Triple-bottom line companies and other terms that describe companies that focus on more than just profit keep coming. The most recent is what is no referred to as the purpose economy in a new book. The idea is that as we run out of resources on the planet we need to refocus how we measure and talk about economic success.
A generation of Purpose Economy pioneers, like Whole Foods Market’s John Mackey and Virgin’s Richard Branson, are challenging others to follow their lead and to create new frameworks both to do well and to do good, which raises the bar for the business community and turns successful theories into movements. Richard Branson launched the B Team, a coalition aiming to go beyond traditional corporate social responsibility, and instead embrace what they call Plan B: “a plan that puts people and the planet alongside profit.” John Mackey and his team are promoting a new model for business he calls Conscious Capitalism, which inspired his book of the same name.

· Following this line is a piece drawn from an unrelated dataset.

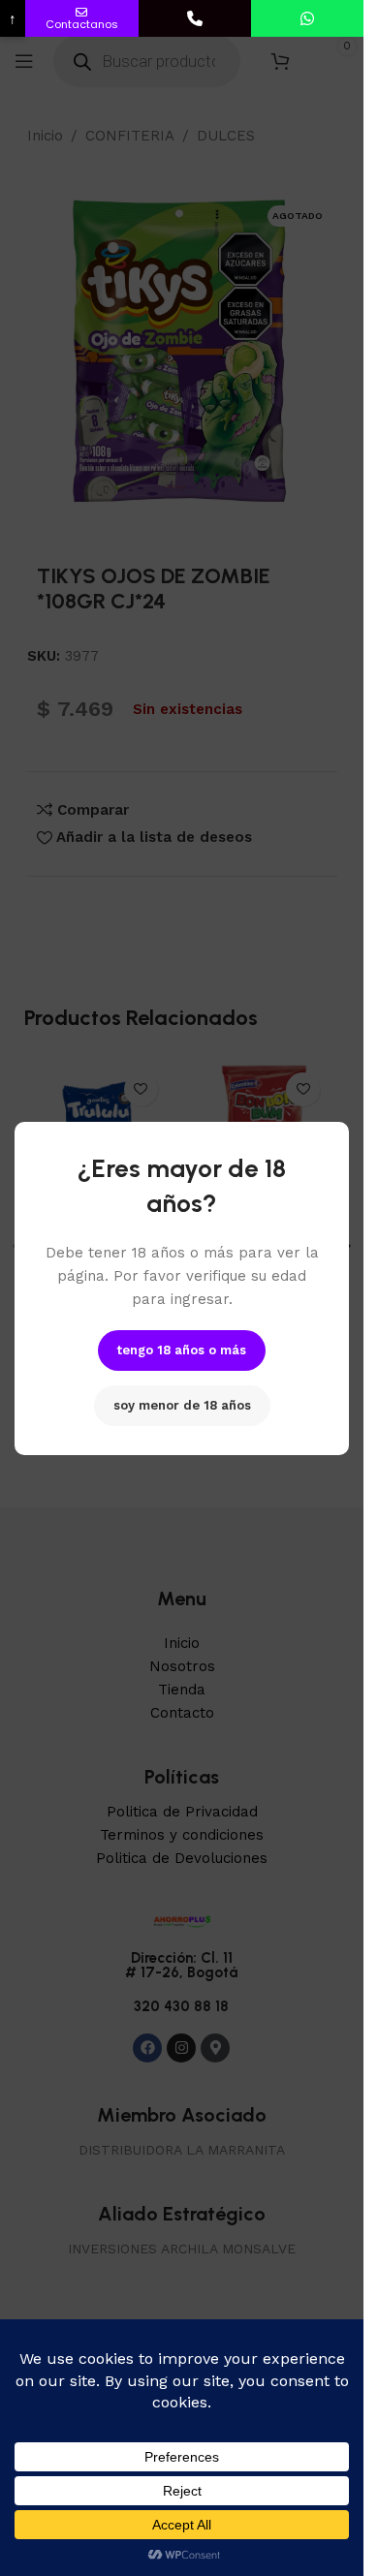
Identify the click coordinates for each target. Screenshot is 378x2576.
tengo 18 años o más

Other large corporations have shown signs of new, purpose-focused frameworks as well. Some of the most traditional companies like Deloitte and Pepsi have started to put their toes in the water, as their leaders recognize that while they can’t change overnight, they can develop long-term visions to make purpose a priority. In light of this, they have taken proactive and prudent steps in that direction. Pepsi’s CEO Indra Nooyi has framed their north star as “performance with purpose” and begun to make “healthy eats” and the environment core to their success. Deloitte, a consultancy with 200,000 employees around the globe, has made it a priority to embrace a culture of purpose, realizing that successful companies must be “keenly aware of the purpose they fulfill for clients, employees, community, and other groups,” and they have integrated those goals into their business’s core activities.